The line-up kicked off in 2003 with a 2.5-litre CRDi diesel with 140bhp. Although it's economical for this type of car, it's noisy and not very responsive. The 200bhp 3.5-litre petrol V6 is more refined, but costlier to run. Things improved - however - with the 2006 facelift. There's more power for the 2.5-litre diesel (up to 170bhp) and better refinement while fuel consumption remains the same at 36mpg.
The 3.5-litre was replaced entirely by a 3.3-litre V6. All the engines deal comfortably with towing (see technical data for exact weights) but the gear lever on manual gearboxes has a lot of travel and can feel imprecise when changing gear. The auto gearbox was originally a four-speed before being uprated to five speeds. It's fine for cruising, but can be hesitant to kick-down - when increased acceleration is needed - which makes overtaking more difficult.
The biggest downside to the Sorento is the vague steering which often needs more turns than you'd expect in order to change direction. There is an improvement on facelifted 2006 models, though it could still be sharper.

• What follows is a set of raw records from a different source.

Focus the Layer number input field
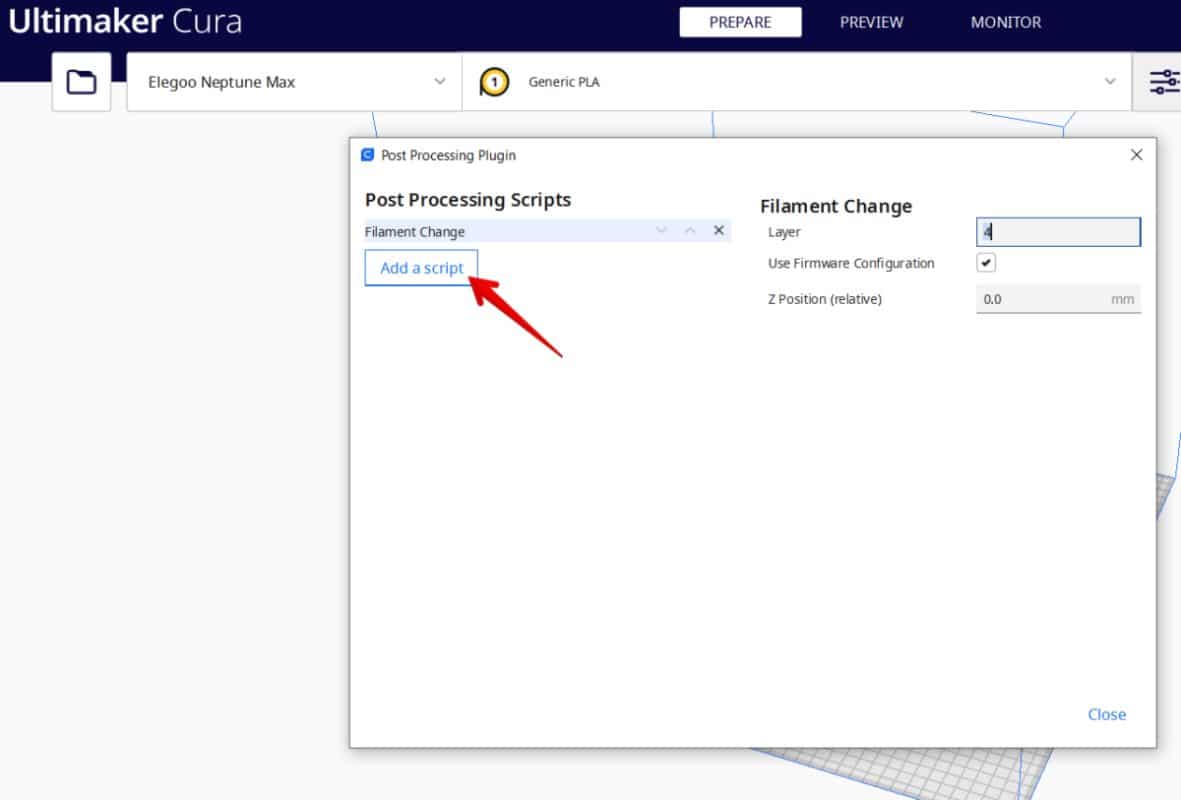This screenshot has width=1181, height=800. pyautogui.click(x=1057, y=232)
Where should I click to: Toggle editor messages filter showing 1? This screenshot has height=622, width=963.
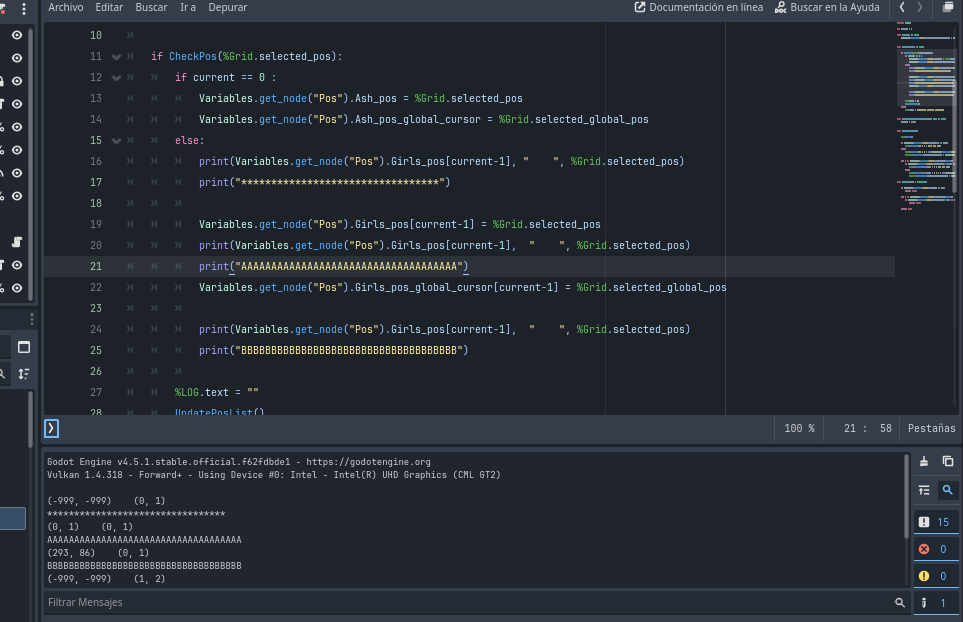pos(935,603)
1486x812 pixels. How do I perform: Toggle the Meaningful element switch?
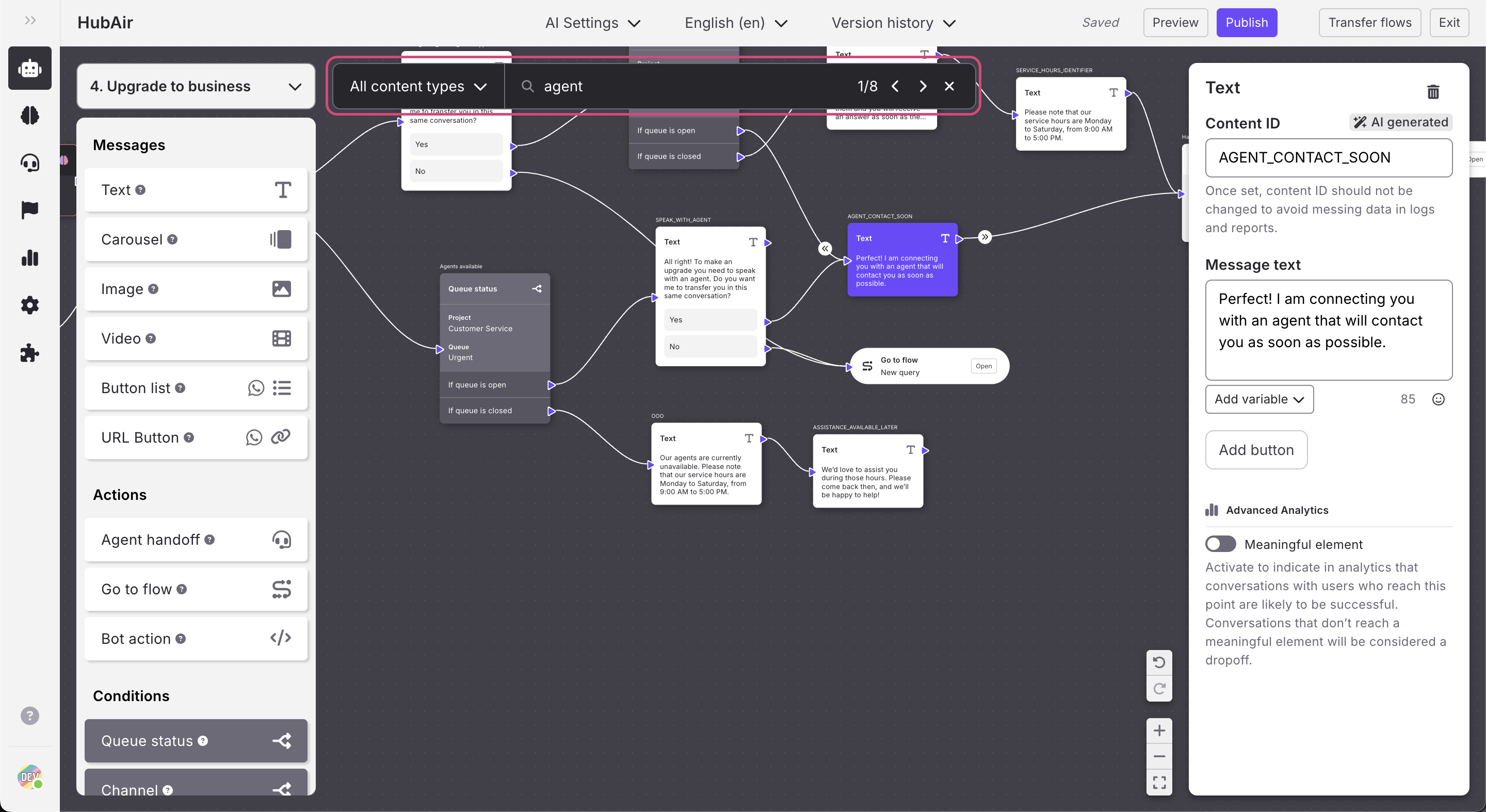[1220, 544]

There's also fair amount of bodyroll, which combined with the vague steering, means the Sorento isn't great through tight corners. The ride is not bad, but it gets upset by larger potholes and bumps which transmit vibrations through the cabin.

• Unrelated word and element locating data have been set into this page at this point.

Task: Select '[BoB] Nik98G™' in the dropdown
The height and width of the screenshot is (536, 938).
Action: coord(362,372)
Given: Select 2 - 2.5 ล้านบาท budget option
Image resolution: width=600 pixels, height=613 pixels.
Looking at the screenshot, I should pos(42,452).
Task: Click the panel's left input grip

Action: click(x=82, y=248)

However off road it's excellent - there are two types of four-wheel drive offered - XE models get a system which lets the driver select all-wheel drive electronically via a dash mounted button. XS and above get a sophisticated 'torque on-demand' system that varies the amount of power to the different wheels automatically. All models have low ratio gears for trickier terrain and the Sorento can cope impressively well with challenging conditions.